▸ Work order
For the material that follows, tally the lines holding "Hosting" and give the total alone.
*** Study material ***
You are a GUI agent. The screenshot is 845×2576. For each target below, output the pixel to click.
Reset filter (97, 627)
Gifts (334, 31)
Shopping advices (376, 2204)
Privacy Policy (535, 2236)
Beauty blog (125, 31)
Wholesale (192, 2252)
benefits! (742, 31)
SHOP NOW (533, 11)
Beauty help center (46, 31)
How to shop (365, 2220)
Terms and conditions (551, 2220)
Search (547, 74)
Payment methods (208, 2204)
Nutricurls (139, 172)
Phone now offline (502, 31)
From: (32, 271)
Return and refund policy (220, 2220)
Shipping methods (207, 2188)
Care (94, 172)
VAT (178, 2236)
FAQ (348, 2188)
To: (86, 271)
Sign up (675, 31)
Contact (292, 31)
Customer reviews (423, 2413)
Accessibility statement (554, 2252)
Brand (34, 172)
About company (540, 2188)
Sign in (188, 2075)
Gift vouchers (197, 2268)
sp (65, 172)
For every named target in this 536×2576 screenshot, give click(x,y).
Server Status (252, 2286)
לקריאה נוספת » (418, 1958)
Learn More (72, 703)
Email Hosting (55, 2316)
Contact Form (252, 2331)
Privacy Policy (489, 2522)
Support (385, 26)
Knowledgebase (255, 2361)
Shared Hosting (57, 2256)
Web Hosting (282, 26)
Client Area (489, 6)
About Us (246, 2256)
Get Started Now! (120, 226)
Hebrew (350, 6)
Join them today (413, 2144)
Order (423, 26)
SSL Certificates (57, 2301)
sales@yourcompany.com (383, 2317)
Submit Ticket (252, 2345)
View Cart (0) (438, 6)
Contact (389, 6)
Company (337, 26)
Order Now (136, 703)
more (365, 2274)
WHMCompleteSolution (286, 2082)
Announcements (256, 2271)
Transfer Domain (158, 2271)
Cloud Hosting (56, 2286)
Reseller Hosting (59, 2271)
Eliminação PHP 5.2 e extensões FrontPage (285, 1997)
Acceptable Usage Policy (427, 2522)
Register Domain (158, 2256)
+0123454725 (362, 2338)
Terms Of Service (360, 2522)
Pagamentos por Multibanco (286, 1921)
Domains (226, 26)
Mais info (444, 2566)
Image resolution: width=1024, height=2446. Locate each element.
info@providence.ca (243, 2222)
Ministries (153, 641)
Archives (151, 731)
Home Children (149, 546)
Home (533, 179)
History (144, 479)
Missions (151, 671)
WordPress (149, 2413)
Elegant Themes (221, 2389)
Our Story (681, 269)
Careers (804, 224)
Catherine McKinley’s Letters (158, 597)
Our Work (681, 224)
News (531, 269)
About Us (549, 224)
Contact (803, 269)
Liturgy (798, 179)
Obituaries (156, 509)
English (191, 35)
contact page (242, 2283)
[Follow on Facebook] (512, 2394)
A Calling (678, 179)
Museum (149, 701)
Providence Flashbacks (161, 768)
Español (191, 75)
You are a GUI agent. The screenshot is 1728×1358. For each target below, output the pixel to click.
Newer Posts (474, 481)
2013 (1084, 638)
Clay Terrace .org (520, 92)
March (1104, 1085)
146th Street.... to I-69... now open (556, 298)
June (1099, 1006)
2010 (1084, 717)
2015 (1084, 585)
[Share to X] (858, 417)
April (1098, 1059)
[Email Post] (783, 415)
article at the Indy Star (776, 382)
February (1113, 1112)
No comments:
***
▸ Answer section
5